We have three. Not a rock in sight for any of them.
One sand on both sides. Very easy. Just smooth it up with box blade when sand washes in or out if banks start getting steep. If it gets way out of shape, loader bucket is useful.
One is silty clay on both sides and bottom. I suspect the silty clay goes to the center of the earth there. Can’t even walk through it when really wet and that’s the way the bottom is all the time. Box blade keeps it in decent shape. Had to add about 2 yards of busted concrete to get it reasonably stable. May have to add more. Front bucket is useful on that one for adding material as needed and a little back dragging.
Third one is our combo; clay on one side, sand on the other, sand in bottom. Clay is a bit of a PITA but not as bad as the other one because if it’s dry, it’s fine. Again, mainly box blade. Loader for adding rock or scrap masonry to the clay side and for heavy reshaping if necessary.

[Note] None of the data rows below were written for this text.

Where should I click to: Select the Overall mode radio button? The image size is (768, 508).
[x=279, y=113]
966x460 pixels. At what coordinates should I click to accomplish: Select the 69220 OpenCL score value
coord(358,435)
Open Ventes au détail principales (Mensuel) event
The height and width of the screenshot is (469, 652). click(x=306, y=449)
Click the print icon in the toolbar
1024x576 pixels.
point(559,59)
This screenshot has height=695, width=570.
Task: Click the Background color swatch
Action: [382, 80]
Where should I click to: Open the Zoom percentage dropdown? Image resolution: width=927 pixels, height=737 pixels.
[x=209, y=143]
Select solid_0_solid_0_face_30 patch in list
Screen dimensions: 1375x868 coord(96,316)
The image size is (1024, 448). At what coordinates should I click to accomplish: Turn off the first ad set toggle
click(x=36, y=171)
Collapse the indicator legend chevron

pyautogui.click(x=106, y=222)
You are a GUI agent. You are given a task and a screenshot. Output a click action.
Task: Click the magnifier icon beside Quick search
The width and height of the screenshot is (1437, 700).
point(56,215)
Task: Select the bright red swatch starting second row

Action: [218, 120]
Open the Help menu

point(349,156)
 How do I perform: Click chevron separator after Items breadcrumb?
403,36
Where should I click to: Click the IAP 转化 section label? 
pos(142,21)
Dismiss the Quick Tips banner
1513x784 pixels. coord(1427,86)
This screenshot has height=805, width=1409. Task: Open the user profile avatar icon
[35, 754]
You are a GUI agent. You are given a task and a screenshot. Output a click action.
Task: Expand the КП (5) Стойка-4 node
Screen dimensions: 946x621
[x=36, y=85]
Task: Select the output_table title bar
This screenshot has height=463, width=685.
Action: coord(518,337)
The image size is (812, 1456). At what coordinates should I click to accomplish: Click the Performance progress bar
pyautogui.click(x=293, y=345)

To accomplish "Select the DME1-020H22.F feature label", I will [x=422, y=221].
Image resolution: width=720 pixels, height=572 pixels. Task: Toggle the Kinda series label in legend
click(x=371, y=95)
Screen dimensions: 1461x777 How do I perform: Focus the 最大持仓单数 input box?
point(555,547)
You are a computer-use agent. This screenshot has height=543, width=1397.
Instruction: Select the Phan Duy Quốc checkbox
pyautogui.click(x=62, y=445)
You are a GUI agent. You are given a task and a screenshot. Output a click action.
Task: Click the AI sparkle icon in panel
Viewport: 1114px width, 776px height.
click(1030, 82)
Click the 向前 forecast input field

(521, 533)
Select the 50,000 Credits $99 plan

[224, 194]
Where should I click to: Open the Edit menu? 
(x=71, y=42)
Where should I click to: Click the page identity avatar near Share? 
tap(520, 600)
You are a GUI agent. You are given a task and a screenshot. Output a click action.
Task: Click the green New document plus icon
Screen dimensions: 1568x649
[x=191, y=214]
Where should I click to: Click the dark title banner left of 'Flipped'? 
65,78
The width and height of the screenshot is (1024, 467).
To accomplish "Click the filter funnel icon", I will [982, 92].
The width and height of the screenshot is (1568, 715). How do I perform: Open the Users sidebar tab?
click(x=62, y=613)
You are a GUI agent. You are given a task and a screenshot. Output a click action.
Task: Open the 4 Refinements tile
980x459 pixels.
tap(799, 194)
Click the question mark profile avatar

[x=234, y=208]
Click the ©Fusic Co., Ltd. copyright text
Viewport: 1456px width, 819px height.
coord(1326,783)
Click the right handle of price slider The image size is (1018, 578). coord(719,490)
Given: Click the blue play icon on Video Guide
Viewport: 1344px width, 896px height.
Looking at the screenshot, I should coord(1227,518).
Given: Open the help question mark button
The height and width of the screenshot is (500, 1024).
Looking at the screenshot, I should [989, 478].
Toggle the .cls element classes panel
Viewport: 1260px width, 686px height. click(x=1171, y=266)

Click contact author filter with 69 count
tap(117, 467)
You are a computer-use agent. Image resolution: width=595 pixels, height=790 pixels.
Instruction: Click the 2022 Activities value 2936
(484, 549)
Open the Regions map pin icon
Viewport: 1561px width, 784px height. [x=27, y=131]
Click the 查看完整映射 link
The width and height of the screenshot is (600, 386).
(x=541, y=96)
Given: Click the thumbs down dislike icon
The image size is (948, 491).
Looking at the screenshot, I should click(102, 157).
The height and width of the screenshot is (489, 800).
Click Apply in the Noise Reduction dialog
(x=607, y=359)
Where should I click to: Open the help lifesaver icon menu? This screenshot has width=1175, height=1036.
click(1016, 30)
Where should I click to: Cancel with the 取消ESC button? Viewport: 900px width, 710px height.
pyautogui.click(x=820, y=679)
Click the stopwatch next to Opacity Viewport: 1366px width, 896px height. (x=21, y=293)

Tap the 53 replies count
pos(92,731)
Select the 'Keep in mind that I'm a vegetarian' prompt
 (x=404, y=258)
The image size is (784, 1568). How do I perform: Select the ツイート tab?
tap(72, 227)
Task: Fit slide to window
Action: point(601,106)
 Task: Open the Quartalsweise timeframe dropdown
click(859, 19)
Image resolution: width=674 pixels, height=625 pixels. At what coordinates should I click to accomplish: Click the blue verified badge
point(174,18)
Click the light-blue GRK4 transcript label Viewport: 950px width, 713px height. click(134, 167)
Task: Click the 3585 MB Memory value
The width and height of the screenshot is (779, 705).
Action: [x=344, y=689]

So, yeah, box blade and front bucket. If I had a backhoe I’m sure that would get used as well but didn’t get the backhoe.
Build a bridge. An old flat bed off of a truck might work as a bridge. Or lay in a culvert. That is if you want to use it year round. If it is just for hay season or something like that you could depending on what part of Ohio you are in lay in some field stones and then some large lime stone. It also depends upon how much water is flowing over the crossing.